I was thinking about how visiting Brooke might seem to other people, especially people for whom the medical stuff is a little intimidating. After all, when you visit here in the hospital, sometimes things go smoothly and a visit is really pleasant, but sometimes there are crises—maybe pain, sometimes choking, often respiratory troubles requiring suctioning, possibly even bagging. This isn’t pretty. This is scary. This could even be life-threatening, in a serious respiratory crisis. So how might this seem to friends and visitors, and would it scare them away once they got here, or keep them from coming in the first place?
Sally said, “I think this will be an even bigger problem when Brooke comes home. After all, when he’s in the hospital, there’s a whole staff of nurses and medics and respiratory therapists trained to do whatever’s necessary in a crisis. But how will friends feel if they’re visiting at home?”
I tried to explain that when Brooke is home there’ll be 24/7 care. We’re busy hiring folks right now, and all the folks we’re hiring are being trained by the hospital in all aspects of Brooke’s care: in aides’ tasks like positioning, bathing, transfers to the wheelchair; in nurses’ tasks like giving medications, cathing, bowel care, suctioning, and troubleshooting in general; in respiratory therapists’ jobs like suctioning and cough assist and changing out trachs; and even in medics’ tasks like trach care and being prepared for serious emergencies. These folks will always be there even when visitors are there, sometimes doing stuff, sometimes hanging around in the background, maybe even in an upstairs room where they can read or study, but always connected by intercom and always ready to appear on an instant’s notice to do what’s necessary. Of course a couple of friends have volunteered to do this too, but it's not in any way expected.

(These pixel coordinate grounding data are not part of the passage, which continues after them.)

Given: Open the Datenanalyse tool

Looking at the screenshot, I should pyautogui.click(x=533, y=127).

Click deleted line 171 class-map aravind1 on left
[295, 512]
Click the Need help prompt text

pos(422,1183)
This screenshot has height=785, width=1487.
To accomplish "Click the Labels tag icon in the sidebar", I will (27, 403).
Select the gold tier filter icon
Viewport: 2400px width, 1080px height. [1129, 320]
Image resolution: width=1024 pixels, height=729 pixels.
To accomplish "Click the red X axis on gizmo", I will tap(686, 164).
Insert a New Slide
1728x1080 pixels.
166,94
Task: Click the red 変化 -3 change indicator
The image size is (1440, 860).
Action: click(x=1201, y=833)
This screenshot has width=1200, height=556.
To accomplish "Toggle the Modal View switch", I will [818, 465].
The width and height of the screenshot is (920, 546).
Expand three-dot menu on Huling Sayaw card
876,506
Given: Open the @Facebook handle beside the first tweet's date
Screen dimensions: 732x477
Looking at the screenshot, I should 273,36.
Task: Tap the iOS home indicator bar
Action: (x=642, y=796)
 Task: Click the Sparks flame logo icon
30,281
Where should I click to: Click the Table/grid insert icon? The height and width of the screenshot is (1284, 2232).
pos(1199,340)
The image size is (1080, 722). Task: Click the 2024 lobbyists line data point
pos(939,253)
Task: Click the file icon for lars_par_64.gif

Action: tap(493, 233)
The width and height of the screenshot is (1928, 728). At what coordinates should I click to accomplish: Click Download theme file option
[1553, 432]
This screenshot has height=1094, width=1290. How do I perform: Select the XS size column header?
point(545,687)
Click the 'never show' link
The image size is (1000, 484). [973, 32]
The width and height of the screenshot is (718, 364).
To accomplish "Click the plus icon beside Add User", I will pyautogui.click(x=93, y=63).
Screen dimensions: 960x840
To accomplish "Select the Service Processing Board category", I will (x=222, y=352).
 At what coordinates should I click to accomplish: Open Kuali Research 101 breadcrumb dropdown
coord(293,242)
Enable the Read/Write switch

In other words, friends are important, indispensable, crucial to Brooke’s wellbeing, maybe even lifesaving in a larger emotional and what some might call spiritual sense, but it’s the whole tribe of caregivers we’re hiring who’ll be responsible for the medical part. And for being there all the time. And for doing what’s necessary. And for making it possible to enjoy Brooke’s company and the company of one another without having to worry about his physical care. And they can leave anytime.